Find the line with "The image size is (1479, 812)." in the entries below, then reproduce it and every line after it down to and including the line with "Viewport: 760px width, 438px height.", exactly.
*** GIVEN DATA ***
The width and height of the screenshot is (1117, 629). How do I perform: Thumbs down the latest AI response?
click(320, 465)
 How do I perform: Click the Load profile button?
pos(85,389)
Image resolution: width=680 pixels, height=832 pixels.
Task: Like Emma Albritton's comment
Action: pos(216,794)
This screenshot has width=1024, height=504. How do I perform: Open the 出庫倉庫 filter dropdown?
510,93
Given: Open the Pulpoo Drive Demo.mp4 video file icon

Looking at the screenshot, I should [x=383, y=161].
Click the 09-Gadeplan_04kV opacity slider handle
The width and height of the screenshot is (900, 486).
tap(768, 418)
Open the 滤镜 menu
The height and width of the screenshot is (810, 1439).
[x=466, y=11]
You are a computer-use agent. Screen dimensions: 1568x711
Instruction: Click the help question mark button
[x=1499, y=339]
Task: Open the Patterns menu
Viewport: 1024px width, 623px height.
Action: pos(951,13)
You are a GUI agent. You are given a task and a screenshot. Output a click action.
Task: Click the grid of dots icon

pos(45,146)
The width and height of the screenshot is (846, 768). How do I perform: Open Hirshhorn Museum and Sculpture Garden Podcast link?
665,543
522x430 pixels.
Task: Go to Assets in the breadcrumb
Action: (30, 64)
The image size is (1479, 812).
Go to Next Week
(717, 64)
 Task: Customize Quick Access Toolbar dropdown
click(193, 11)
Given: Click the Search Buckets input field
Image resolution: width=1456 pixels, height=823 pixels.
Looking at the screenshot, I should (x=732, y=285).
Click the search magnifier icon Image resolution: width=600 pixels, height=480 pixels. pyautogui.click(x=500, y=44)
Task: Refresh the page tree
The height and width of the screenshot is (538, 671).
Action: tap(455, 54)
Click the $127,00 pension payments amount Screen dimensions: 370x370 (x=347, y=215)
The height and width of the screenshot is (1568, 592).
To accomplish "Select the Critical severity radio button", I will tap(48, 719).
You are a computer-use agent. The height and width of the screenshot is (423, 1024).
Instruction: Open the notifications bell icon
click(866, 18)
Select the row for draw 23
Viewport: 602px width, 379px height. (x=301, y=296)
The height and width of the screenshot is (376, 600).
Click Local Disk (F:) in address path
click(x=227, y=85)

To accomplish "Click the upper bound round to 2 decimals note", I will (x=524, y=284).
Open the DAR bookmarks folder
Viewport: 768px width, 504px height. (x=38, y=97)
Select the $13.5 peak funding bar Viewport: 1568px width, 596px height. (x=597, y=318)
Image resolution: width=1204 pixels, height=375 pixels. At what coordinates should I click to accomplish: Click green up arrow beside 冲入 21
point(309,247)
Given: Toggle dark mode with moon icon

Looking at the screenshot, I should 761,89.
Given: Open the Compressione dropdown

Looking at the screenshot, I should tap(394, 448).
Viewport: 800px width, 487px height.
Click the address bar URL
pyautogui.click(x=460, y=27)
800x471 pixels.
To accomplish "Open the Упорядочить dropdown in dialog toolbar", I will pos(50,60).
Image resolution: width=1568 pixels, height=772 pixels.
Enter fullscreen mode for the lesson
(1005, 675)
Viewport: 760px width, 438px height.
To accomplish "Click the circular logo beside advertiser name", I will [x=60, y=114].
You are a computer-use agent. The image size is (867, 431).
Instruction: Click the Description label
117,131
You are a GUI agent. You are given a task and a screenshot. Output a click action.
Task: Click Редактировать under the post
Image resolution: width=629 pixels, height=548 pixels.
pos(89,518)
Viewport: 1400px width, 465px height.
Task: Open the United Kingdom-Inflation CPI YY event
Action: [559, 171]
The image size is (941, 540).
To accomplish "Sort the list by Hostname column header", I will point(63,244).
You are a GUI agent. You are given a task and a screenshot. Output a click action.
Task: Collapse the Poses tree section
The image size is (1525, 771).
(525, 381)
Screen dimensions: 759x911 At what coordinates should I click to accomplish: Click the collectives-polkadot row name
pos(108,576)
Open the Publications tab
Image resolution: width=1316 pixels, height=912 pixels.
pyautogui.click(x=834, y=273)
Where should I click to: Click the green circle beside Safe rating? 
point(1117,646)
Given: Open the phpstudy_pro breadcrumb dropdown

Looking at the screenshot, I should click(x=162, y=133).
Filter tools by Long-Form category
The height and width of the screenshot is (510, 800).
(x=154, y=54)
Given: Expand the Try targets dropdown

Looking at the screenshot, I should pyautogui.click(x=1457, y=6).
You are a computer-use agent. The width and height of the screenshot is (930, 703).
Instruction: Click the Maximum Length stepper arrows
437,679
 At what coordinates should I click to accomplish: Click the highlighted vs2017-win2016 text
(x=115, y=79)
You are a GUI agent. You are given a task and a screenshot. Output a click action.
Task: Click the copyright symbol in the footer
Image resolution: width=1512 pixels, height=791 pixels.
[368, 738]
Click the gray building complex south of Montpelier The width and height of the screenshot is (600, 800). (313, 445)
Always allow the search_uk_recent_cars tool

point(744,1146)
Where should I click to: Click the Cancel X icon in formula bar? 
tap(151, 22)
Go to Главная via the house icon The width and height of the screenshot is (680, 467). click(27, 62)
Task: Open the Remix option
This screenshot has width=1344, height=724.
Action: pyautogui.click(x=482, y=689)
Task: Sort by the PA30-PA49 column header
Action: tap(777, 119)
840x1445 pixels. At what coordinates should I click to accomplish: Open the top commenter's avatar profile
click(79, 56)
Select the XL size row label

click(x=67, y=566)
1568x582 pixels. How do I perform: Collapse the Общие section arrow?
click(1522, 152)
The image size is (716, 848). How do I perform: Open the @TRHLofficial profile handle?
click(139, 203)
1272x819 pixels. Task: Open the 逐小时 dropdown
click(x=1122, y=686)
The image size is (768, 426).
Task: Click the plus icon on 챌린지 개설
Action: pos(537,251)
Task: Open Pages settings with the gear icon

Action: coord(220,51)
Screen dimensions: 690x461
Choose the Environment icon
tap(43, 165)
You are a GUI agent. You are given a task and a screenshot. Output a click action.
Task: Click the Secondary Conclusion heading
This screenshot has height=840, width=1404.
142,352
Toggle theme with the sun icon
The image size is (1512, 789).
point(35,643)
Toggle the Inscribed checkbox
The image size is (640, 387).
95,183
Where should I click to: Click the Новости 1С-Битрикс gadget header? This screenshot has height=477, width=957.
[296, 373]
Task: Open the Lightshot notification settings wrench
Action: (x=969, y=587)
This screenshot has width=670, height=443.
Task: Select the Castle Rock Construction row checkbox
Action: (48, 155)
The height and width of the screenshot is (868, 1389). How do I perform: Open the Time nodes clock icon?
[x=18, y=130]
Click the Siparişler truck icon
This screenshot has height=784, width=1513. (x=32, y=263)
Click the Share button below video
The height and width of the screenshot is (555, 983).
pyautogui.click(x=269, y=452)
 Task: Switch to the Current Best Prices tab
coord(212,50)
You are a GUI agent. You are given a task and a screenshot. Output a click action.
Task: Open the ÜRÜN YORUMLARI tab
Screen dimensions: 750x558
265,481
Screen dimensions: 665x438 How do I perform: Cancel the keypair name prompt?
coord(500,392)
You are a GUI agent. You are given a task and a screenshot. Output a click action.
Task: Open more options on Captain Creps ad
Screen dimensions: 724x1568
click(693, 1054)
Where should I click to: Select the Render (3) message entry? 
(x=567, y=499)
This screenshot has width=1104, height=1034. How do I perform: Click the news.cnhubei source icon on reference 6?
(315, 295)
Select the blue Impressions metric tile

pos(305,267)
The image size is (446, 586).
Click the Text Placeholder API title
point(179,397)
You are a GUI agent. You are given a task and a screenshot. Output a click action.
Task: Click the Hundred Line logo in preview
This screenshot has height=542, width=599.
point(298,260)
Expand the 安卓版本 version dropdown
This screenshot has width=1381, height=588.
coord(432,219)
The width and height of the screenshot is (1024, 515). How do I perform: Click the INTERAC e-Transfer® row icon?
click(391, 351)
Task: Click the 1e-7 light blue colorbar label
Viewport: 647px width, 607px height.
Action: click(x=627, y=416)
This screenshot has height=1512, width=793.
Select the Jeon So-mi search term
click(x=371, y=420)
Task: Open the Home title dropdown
***
> **TASK RESULT**:
The image size is (1479, 812).
Go to Next Week
(717, 64)
 Task: Customize Quick Access Toolbar dropdown
click(193, 11)
Given: Click the Search Buckets input field
Image resolution: width=1456 pixels, height=823 pixels.
Looking at the screenshot, I should (x=732, y=285).
Click the search magnifier icon Image resolution: width=600 pixels, height=480 pixels. pyautogui.click(x=500, y=44)
Task: Refresh the page tree
The height and width of the screenshot is (538, 671).
Action: tap(455, 54)
Click the $127,00 pension payments amount Screen dimensions: 370x370 (x=347, y=215)
The height and width of the screenshot is (1568, 592).
To accomplish "Select the Critical severity radio button", I will tap(48, 719).
You are a computer-use agent. The height and width of the screenshot is (423, 1024).
Instruction: Open the notifications bell icon
click(866, 18)
Select the row for draw 23
Viewport: 602px width, 379px height. (x=301, y=296)
The height and width of the screenshot is (376, 600).
Click Local Disk (F:) in address path
click(x=227, y=85)

To accomplish "Click the upper bound round to 2 decimals note", I will (x=524, y=284).
Open the DAR bookmarks folder
Viewport: 768px width, 504px height. (x=38, y=97)
Select the $13.5 peak funding bar Viewport: 1568px width, 596px height. (x=597, y=318)
Image resolution: width=1204 pixels, height=375 pixels. At what coordinates should I click to accomplish: Click green up arrow beside 冲入 21
point(309,247)
Given: Toggle dark mode with moon icon

Looking at the screenshot, I should 761,89.
Given: Open the Compressione dropdown

Looking at the screenshot, I should tap(394, 448).
Viewport: 800px width, 487px height.
Click the address bar URL
pyautogui.click(x=460, y=27)
800x471 pixels.
To accomplish "Open the Упорядочить dropdown in dialog toolbar", I will pos(50,60).
Image resolution: width=1568 pixels, height=772 pixels.
Enter fullscreen mode for the lesson
(1005, 675)
Viewport: 760px width, 438px height.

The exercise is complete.